* Task objective *
In the records below, find the line containing "Instruction: Open the", then reproduce that line and every one after it to the end, exactly and alone.

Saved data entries
—————
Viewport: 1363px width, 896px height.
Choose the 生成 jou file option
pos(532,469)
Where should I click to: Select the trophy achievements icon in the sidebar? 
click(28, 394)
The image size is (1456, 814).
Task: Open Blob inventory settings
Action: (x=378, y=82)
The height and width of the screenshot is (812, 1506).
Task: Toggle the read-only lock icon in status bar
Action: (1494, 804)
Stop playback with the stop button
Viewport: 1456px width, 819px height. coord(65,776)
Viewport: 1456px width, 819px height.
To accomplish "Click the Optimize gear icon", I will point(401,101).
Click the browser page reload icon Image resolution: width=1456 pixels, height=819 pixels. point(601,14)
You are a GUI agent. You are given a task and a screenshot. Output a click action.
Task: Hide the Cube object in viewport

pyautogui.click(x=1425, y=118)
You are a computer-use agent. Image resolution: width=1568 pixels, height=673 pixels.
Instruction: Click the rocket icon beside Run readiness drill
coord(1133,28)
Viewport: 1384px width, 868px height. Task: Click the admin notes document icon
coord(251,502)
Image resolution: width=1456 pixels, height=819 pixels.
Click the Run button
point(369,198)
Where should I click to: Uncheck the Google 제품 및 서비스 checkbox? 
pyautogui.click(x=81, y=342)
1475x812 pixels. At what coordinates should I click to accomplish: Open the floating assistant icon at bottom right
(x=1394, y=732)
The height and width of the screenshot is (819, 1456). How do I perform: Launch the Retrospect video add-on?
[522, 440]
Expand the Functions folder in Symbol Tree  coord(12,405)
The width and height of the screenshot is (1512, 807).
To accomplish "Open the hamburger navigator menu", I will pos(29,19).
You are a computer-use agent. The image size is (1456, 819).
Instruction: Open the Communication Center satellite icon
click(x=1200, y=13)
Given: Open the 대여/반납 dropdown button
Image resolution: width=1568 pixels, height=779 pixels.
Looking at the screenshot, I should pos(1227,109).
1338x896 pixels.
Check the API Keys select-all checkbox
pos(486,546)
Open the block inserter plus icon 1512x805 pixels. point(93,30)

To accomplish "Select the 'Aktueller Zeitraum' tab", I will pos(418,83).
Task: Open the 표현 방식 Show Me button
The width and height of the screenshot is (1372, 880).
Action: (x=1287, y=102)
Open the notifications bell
—————
* Written solution *
Instruction: Open the Communication Center satellite icon
click(x=1200, y=13)
Given: Open the 대여/반납 dropdown button
Image resolution: width=1568 pixels, height=779 pixels.
Looking at the screenshot, I should pos(1227,109).
1338x896 pixels.
Check the API Keys select-all checkbox
pos(486,546)
Open the block inserter plus icon 1512x805 pixels. point(93,30)

To accomplish "Select the 'Aktueller Zeitraum' tab", I will pos(418,83).
Task: Open the 표현 방식 Show Me button
The width and height of the screenshot is (1372, 880).
Action: (x=1287, y=102)
Open the notifications bell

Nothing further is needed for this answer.